(Records drawn from a dataset)
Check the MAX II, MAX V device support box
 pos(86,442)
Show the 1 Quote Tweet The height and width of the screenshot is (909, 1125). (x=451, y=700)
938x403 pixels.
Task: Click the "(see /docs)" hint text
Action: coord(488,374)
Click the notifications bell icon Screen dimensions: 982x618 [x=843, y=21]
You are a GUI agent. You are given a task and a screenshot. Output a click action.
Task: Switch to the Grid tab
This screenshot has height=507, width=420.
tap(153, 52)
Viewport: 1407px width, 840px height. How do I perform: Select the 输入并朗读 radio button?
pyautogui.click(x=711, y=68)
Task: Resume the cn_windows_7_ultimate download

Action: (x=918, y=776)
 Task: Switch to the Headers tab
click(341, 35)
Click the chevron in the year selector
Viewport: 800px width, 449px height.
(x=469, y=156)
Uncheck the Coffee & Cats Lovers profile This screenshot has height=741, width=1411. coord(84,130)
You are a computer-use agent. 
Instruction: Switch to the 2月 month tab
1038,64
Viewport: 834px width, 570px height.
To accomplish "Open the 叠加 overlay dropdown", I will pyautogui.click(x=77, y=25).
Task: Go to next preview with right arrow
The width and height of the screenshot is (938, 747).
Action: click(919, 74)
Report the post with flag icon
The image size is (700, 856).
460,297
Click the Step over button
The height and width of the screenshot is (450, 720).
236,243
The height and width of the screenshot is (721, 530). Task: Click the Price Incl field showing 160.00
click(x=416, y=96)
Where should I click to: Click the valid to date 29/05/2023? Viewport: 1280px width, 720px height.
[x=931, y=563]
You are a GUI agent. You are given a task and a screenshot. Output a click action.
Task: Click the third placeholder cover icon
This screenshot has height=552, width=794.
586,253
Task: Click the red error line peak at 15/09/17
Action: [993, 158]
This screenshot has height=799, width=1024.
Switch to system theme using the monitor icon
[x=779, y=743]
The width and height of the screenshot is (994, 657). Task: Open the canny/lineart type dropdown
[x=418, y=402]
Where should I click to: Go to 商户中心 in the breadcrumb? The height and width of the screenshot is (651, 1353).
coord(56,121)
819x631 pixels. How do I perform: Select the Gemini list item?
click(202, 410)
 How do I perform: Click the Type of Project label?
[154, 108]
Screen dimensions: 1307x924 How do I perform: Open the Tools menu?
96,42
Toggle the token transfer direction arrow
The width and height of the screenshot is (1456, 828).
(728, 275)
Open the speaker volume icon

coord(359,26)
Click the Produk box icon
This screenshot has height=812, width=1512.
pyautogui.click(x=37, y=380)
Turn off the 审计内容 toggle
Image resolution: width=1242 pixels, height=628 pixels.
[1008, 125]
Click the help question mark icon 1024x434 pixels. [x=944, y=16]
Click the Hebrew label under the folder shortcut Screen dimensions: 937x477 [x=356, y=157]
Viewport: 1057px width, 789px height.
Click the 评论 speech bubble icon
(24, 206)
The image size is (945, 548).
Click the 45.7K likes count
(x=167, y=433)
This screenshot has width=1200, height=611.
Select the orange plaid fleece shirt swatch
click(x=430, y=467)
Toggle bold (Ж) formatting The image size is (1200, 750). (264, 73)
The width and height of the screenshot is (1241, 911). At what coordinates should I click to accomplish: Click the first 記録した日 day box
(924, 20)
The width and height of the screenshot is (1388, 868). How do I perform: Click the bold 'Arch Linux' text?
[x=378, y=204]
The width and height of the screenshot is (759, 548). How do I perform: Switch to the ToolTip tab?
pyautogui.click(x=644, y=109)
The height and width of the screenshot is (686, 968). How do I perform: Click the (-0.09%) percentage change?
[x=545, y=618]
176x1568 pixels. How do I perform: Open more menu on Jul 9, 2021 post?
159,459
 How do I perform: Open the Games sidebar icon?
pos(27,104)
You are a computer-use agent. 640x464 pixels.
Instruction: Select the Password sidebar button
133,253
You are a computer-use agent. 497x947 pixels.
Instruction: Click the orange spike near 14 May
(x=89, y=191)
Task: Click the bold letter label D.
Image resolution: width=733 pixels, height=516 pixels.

### YOUR GOAL
Please make an exact copy of the lines above from the line with "Screen dimensions: 1307x924" through the line with "This screenshot has width=1200, height=611.", both ends included.

### ANSWER FOR THE TASK
Screen dimensions: 1307x924 How do I perform: Open the Tools menu?
96,42
Toggle the token transfer direction arrow
The width and height of the screenshot is (1456, 828).
(728, 275)
Open the speaker volume icon

coord(359,26)
Click the Produk box icon
This screenshot has height=812, width=1512.
pyautogui.click(x=37, y=380)
Turn off the 审计内容 toggle
Image resolution: width=1242 pixels, height=628 pixels.
[1008, 125]
Click the help question mark icon 1024x434 pixels. [x=944, y=16]
Click the Hebrew label under the folder shortcut Screen dimensions: 937x477 [x=356, y=157]
Viewport: 1057px width, 789px height.
Click the 评论 speech bubble icon
(24, 206)
The image size is (945, 548).
Click the 45.7K likes count
(x=167, y=433)
This screenshot has width=1200, height=611.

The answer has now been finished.